_THE TASK_:
Copy out the records word for word, from the line containing "Given: Click the" through the end of the records, leaving out the pictures.
++++ DATASET ++++
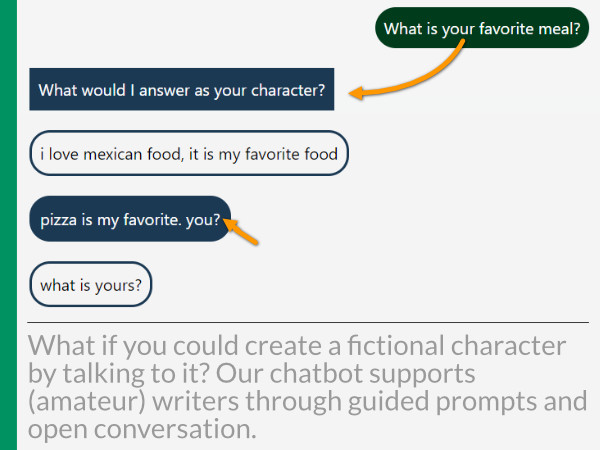
Task: Click 'open conversation.' at the description's end
Action: [142, 429]
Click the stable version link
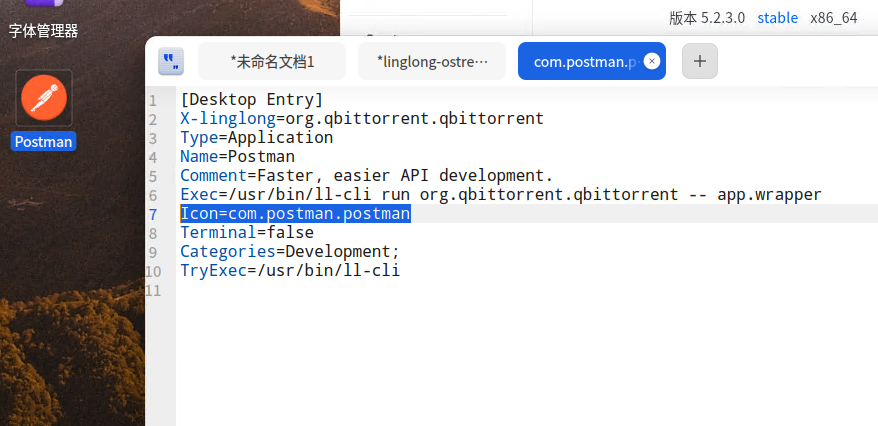 point(778,18)
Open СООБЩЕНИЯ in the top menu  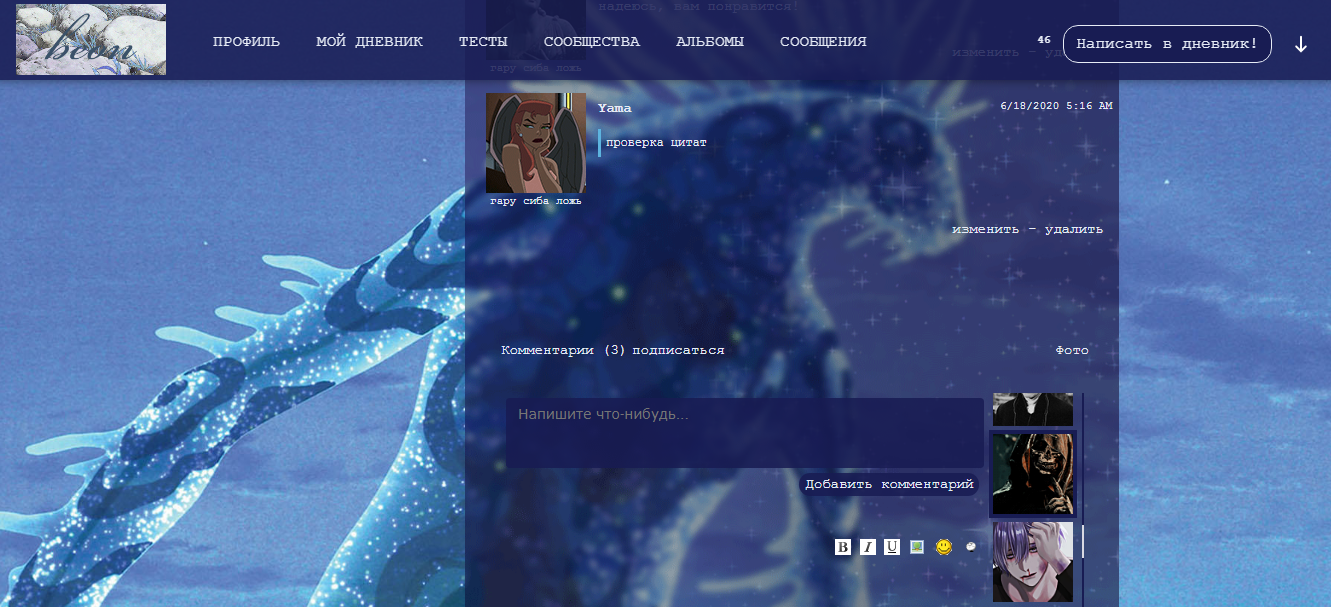(823, 42)
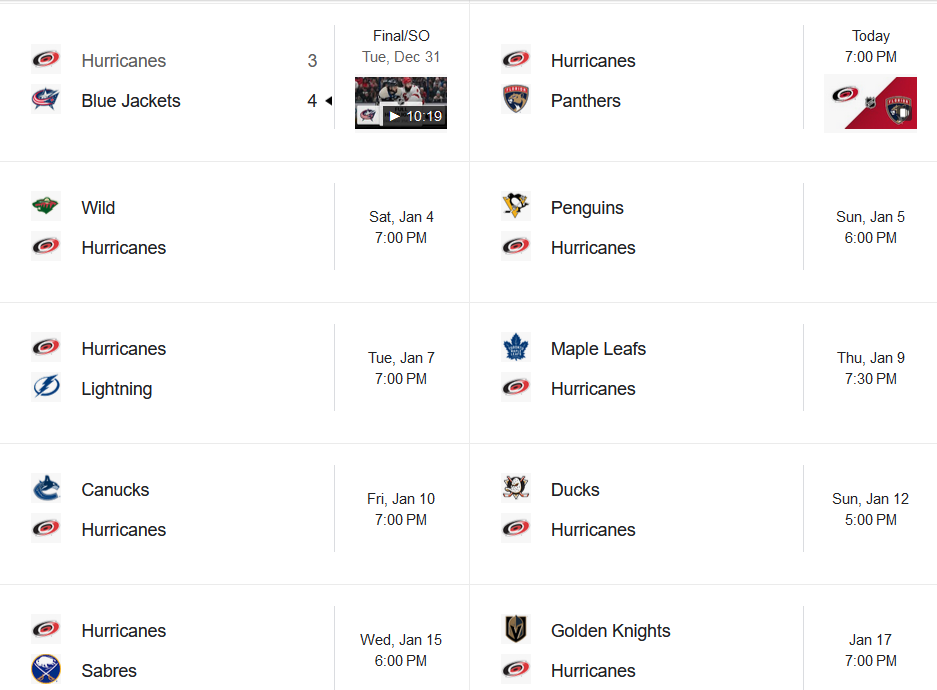Open the Final/SO game result label
937x690 pixels.
pyautogui.click(x=401, y=36)
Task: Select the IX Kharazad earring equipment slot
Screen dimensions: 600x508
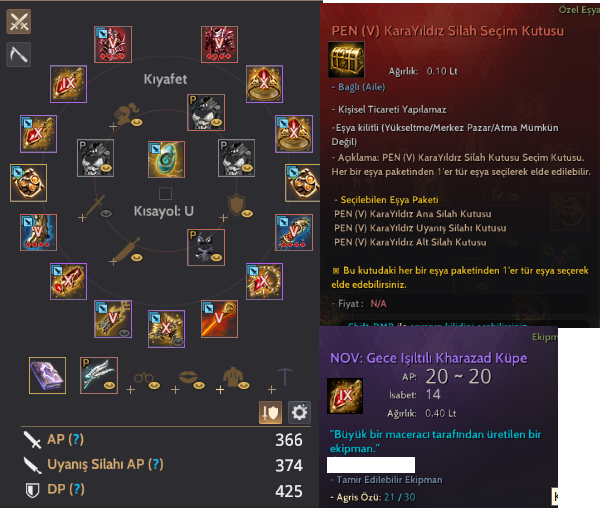Action: coord(68,84)
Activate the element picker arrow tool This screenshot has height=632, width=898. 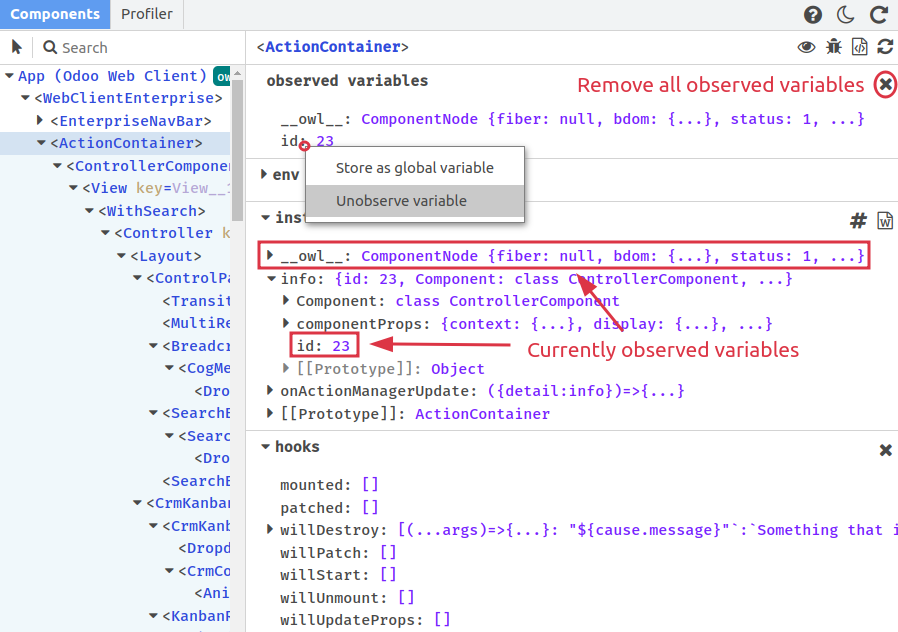pyautogui.click(x=17, y=47)
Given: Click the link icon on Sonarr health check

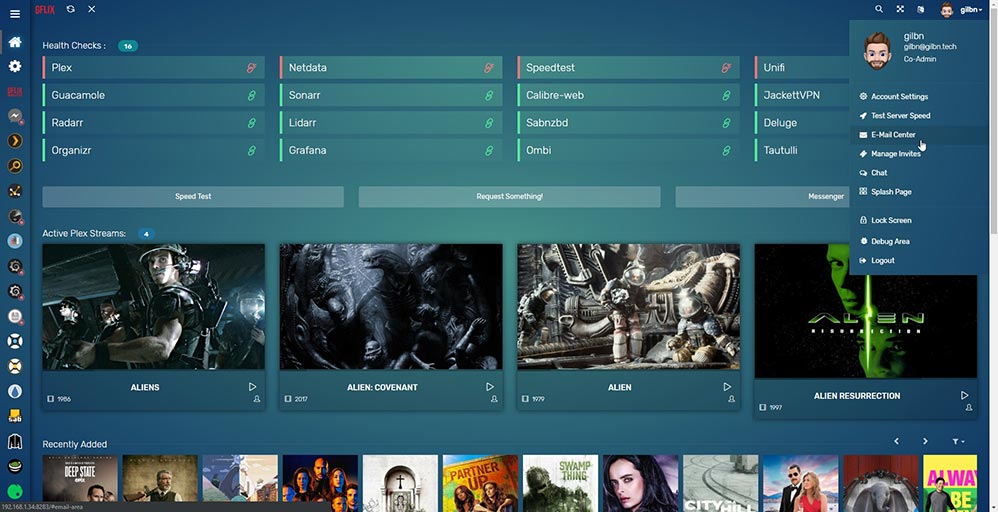Looking at the screenshot, I should 489,95.
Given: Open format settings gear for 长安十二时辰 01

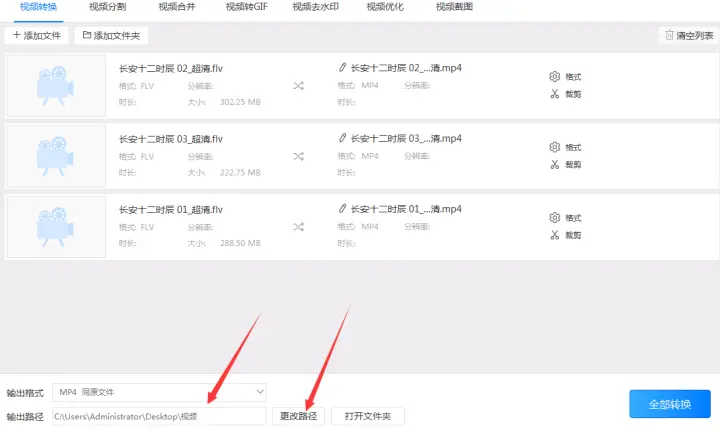Looking at the screenshot, I should click(555, 217).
++++
_SOLUTION_:
Given: Click the link icon on Sonarr health check

Looking at the screenshot, I should 489,95.
Given: Open format settings gear for 长安十二时辰 01

Looking at the screenshot, I should click(555, 217).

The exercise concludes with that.